AnalysisStrategyChessChess engineLichess
This post is a little strategic analysis to try and justify the queen trade that Stockfish says Black should have made.

Analysis

My game is here. Black to play, and the move is 14.

testing

Black has a material lead of a minor piece minus White's extra pawn. But White has some compensation -- their pieces are out, and Black's aren't. That's an activity imbalance.

By trading queens, Black can maintain their material advantage while negating White's activity lead, since trading queens neutralizes activity on the board. After the trade, Black can easily finish development, completing the smoothing out of the imbalance.

Alternatively, Black can counter that development advantage with Stockfish's second best choice, Nd7, developing a minor piece with the strong possibility of queen trading anyway with Qxf6 Nxf6.

You can see in the below screenshot that NONE of Stockfish's top 5 moves say that Black should move the queen to avoid the trade. In fact, all of those 'best lines' for Black involve a queen trade except for the second one from the top -- but that's the Nd7 line I already mentioned, and like I said, it too likely involves a queen trade.
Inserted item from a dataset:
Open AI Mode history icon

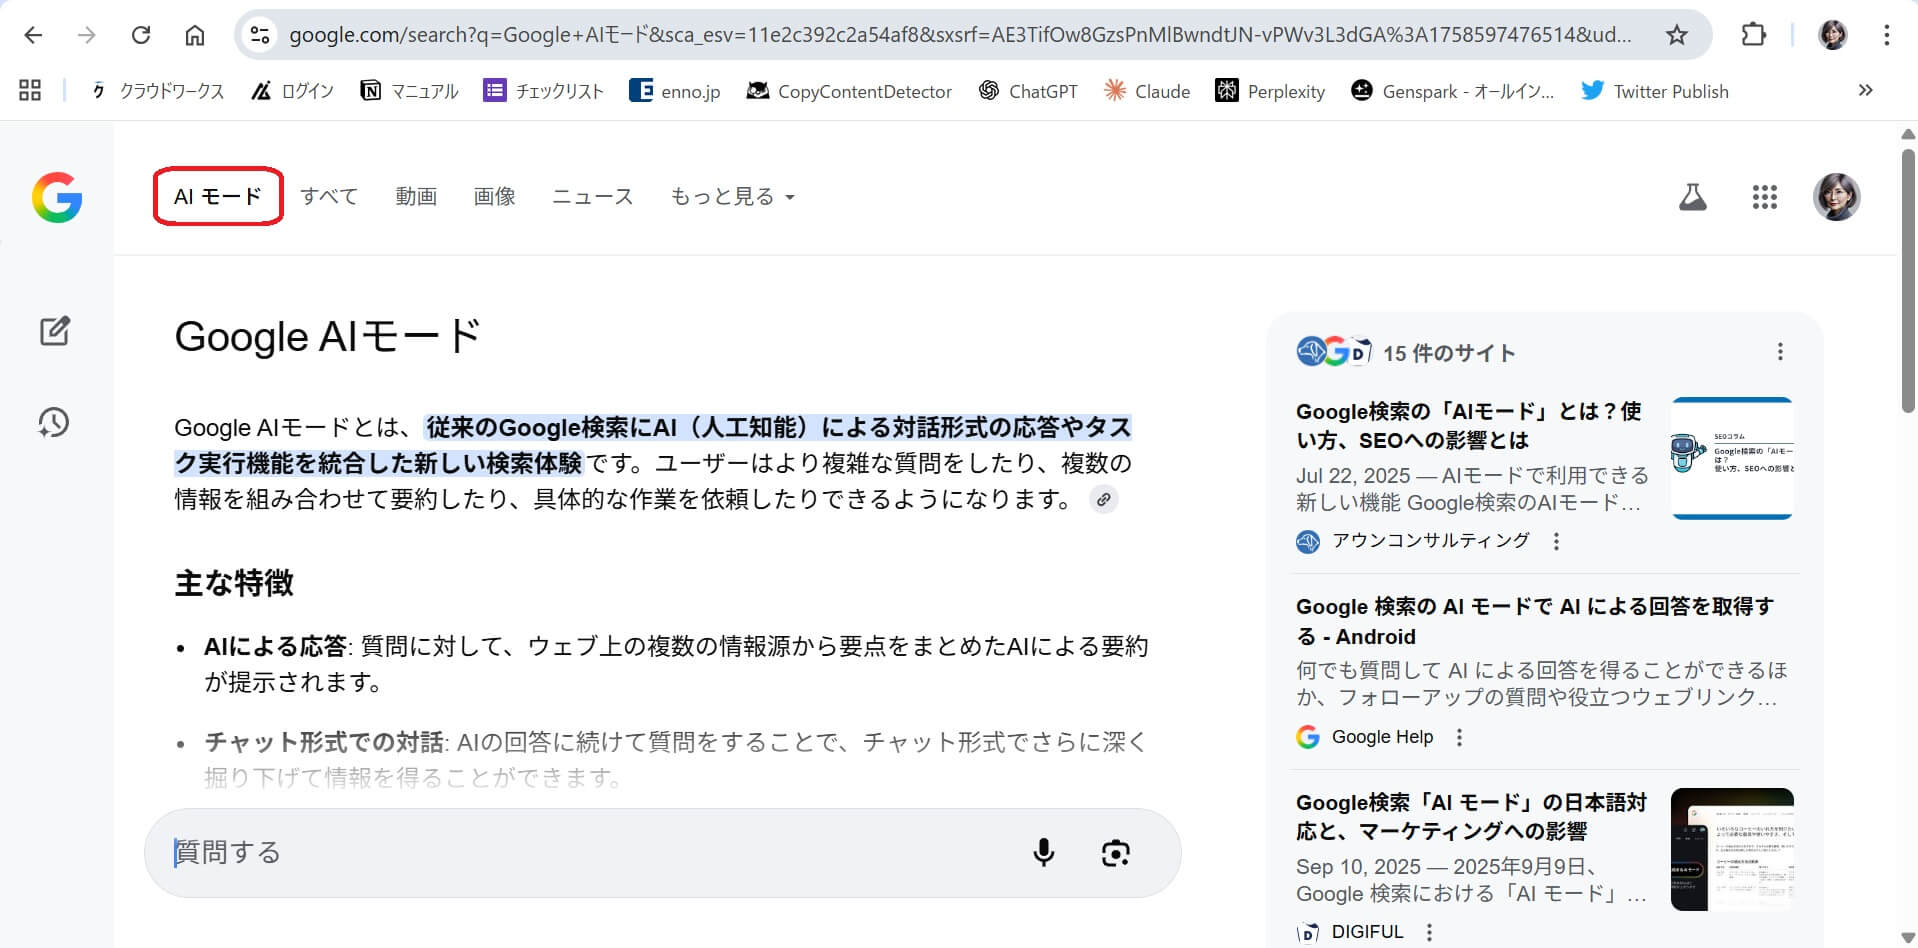[55, 422]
Trading queens wouldn't just remove one of White's advantages -- it would also disrupt White's pawn majority by doubling White’s pawns -- removing two of White's advantages in one move! This raises the question, should Black still trade queens in a similar position that wouldn't double the pawns? How large a factor is the disrupted pawn majority in making the decision to trade?
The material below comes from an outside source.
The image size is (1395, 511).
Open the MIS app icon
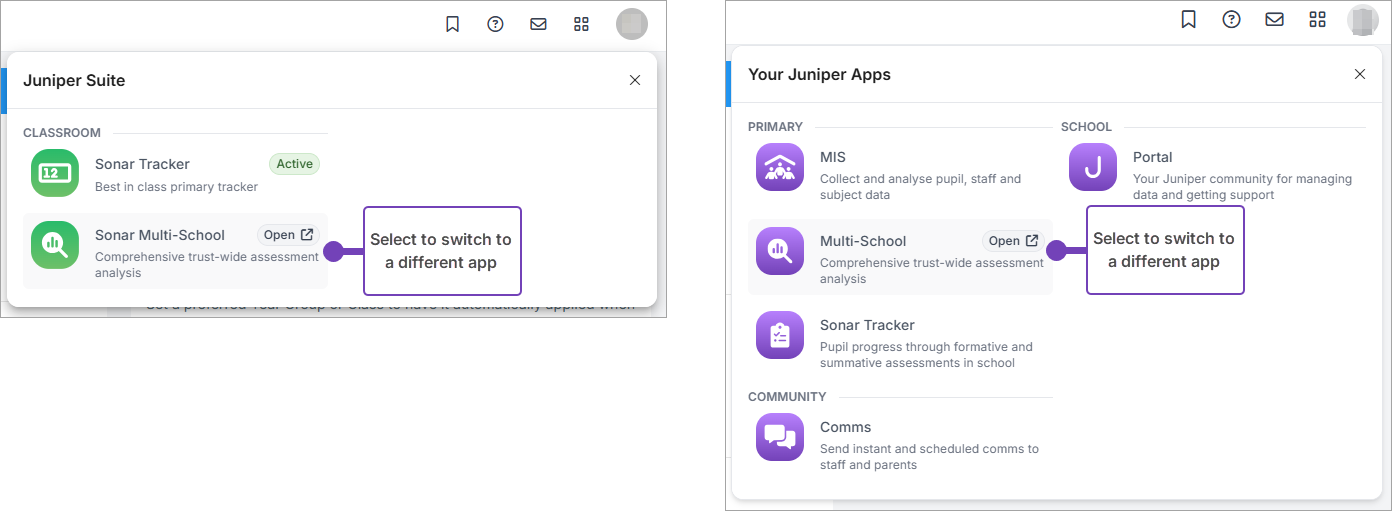780,167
To try and investigate, I went to the board editor and changed the position so that the pawns were no longer doubled by the exchange. I moved a pawn to b3, put the queen on b2, removed the light square bishop, and put a dark square bishop on a3. Unfortunately, it attacked Black's rook there, forcing Black to trade anyway, so I also added one pawn on each side so that the one on e7 would block the bishop. Then I ran another analysis:

In the edited position, Black's trade will remove the activity imbalance. But, it will do so without disrupting White's pawn majority. It perhaps even corrects White's dark square bishop, which ends up on b2 where it's safer and attacks g7. Despite those apparent drawbacks, trading is still Stockfish's top choice for Black.

Strategic Takeaways for Queen Trading

I have noted below some elements that are present in my original game and on the edited board. The idea is that I can hopefully use them in future games to justify a queen trade if all are present (or to avoid it if my position is reversed).

  1. Both players castled kingside with safe kings.
  2. Kingside pawns are equal; one player has a +1 queenside pawn majority.
  3. The other player has an extra minor piece (+2 lead) but lags behind in development of at least two minor pieces.

I propose that if these three factors are present on the board, then it's likely a good strategy for the player with the material lead to trade queens.